Alors qu’Emmanuel Ax commence le Concerto pour piano n° 4 de Beethoven dans une nuance à la limite de l’audible depuis le cinquième rang du parterre de la Philharmonie de Paris, on se demande si les spectateurs du deuxième balcon peuvent apprécier avec autant d’acuité la beauté sonore que cisèle l’artiste depuis son clavier. Le Steinway est transformé en piano de cristal, d’où chaque note émane en toute transparence au gré de la variété d’attaques du soliste : qu’il s’agisse d’un détaché énergique ou d’une délicate liaison, toutes les notes résonnent dans l’oreille à leur juste place, tant au sein de la phrase que relativement à l’ensemble harmonique.

Nathalie Stutzmann et Emanuel Ax face à l'Orchestre de Paris © Maxime Guthfreund
Nathalie Stutzmann et Emanuel Ax face à l'Orchestre de Paris
© Maxime Guthfreund

Cette attention à la qualité de son semble plonger Ax dans une bulle de concentration impénétrable.

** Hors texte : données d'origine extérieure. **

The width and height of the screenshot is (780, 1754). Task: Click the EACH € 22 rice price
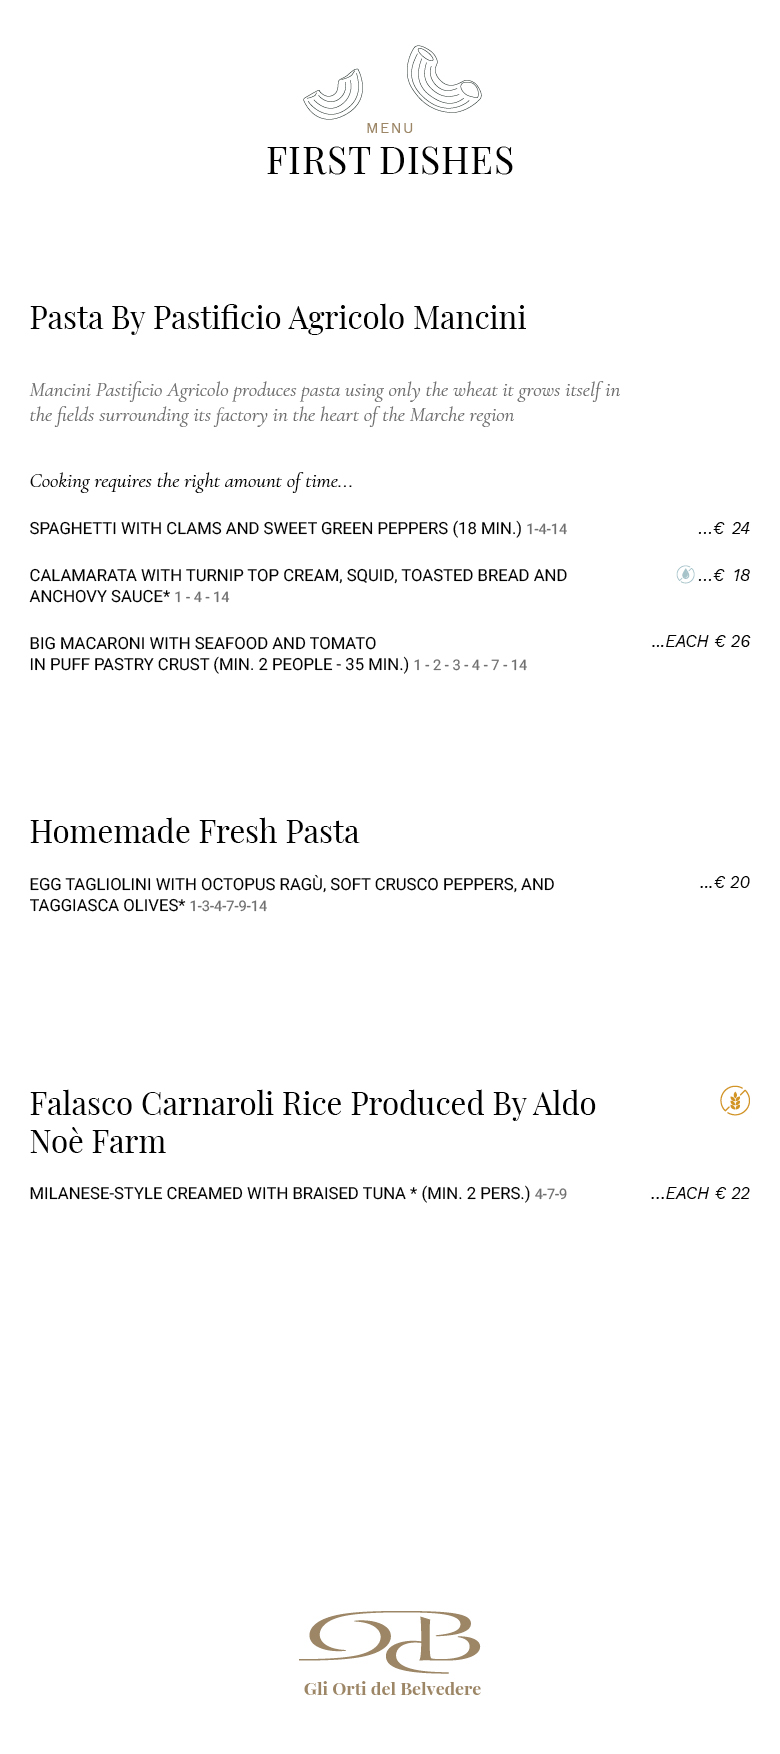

Sans aucune effusion dans ses gestes, le pianiste étatsunien restitue le texte avec l’évidence de la simplicité, laissant l'auditeur suspendu à chaque note. On aurait aimé quelques assouplissements de tempo, notamment dans la cadence du premier mouvement qui aura cependant montré toute l’amplitude que l’artiste tire de son instrument, ou encore quelques gradations de timbre plus chargées, mais la proposition du soliste est d’une cohérence stylistique admirable et éloquente.

L’Orchestre de Paris recouvre par moment le piano dans le premier mouvement. Son effectif, déjà relativement réduit (12 premiers violons), aurait peut-être gagné à être encore plus allégé pour parfaitement épouser les subtiles nuances d’Ax. Ce contraste de puissance est de circonstance dans le deuxième mouvement, durant lequel se répondent un orchestre autoritaire et un piano implorant. Si quelques décalages aux cordes amoindrissent légèrement la force collective, le mouvement pris dans un tempo véritablement andante con moto est un exemple parfait de phrasé de long terme, tant de la part du pianiste qu’au niveau de l’ensemble et de la réconciliation entre les deux entités. Le troisième mouvement scelle ce raccommodement avec un équilibre piano/orchestre beaucoup plus convaincant qu’au début de l’œuvre.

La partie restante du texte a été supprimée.